Ahora, me gustaría explicar aquello que me mueve ir a la eucaristía.  Yo voy a la eucaristía, porque creo fervientemente que aquel espacio debería ser la representación paradigmática de la construcción y de los pilares de una sociedad que anhelamos ansiosamente. Un espacio donde todos comparten, una atmósfera organizada, un ambiente donde la brecha de la desigualdad es minúscula, una habitación donde todos tienen cabida, donde todos son acogidos sin distinciones, en realidad un espacio de encuentro con la humanidad. Un espacio donde aprendamos a construir una sociedad justa que tiene como valor supremo la dignidad humana. No quiero elevar cantos utópicos, ni tampoco soñar con la sociedad descrita por Skinner en su obra  Walden Dos, porque eso significaría la irrealidad de lo real. Solo quiero decir que las estructuras sociales no son inamovibles y si se hace necesario modificarlas para brindar mejores posibilidades al hombre, es un imperativo ineludible hacerlo.
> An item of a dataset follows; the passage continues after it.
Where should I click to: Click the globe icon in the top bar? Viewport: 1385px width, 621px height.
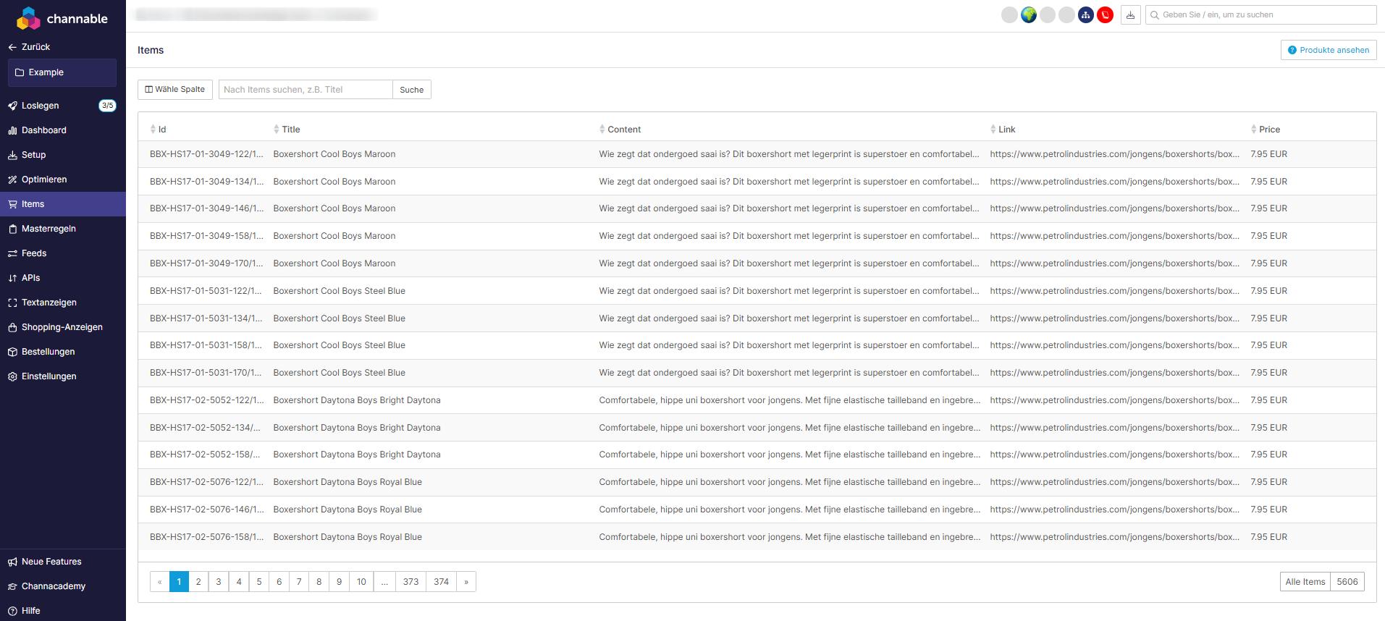click(x=1029, y=15)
La Eucaristía también debería reflejar esta realidad, no obstante, se convierte, muchas veces, en el espejo de una sociedad que ignora, excluye, que no deja pensar a la gente, que tiene teorías y principios que obnubilan la mente del hombre. Mi corazón se hace jirones cada vez que escucho a un cura decir: solo los que están confesados pueden comulgar. En mi percepción, estas frases son totalmente contrarias al proyecto de aquel que llamamos nuestro Señor. A esto se suman expresiones como: vestirse con decoro para ir a misa. Aun no entiendo cuál es el significado de esta expresión desafiante y amenazadora, que nutre la valoración del individuo en base a lo que posee. Mi abuela vivía a dos mil ochocientos metros sobre el nivel del mar, en un pequeño pueblo, cada día caminaba descalza, con unas polleras grandes y cada vez que regresaba a su casa lo hacía casi cubierta de barro y empapada por la lluvia ¿la dejarían entrar a una eucaristía?
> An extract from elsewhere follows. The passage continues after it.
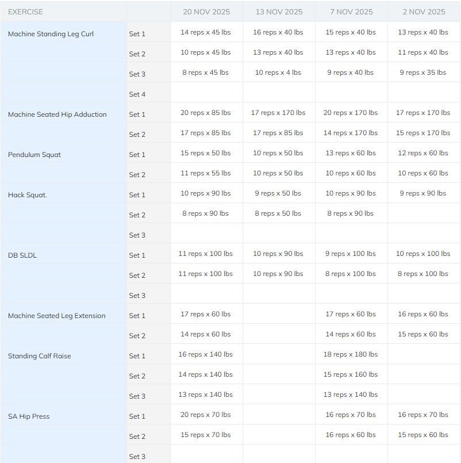Select the 2 NOV 2025 column header
Screen dimensions: 461x463
coord(423,12)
Como no recordar aquellos sonidos flagelantes que dicen: el que esté preparado se acerca a comulgar. Obviamente, yo siempre estoy preparado, por lo tanto, comulgo todas las veces que voy a la eucaristía. Pero no comulgo la hostia, comulgo el ideal de construir una sociedad en la que se pueda brindar posibilidades a todos, comulgo la añoranza de un destino fértil, comulgo el atrevimiento de sonreírle al futuro, comulgo la inclusión pero con un cambio sostenible de sistemas y estructuras. Comulgo el optimismo de un proyecto que intenta derribar las enormes murallas de la indiferencia frente al sufrimiento del hombre, comulgo la dignidad humana como una realidad sublime intocable. En definitiva, comulgo con la humanidad.
Es posible crear realidades trascendentales aquí en la tierra. Dios no necesita nada, la humanidad necesita mucho. Probablemente, estas líneas suenen como un grito desesperado y sin un ápice de duda digo que lo son. Estas palabras son un grito, una protesta, una mirada con llamas de fuego, una palmada que intenta dejar el eco de su contacto como el sonido de las campanas que nos invitan a entrar en las catedrales que llevamos dentro. Estas palabras no son sagradas, son paganas, nacen no del recuerdo, sino del olvido.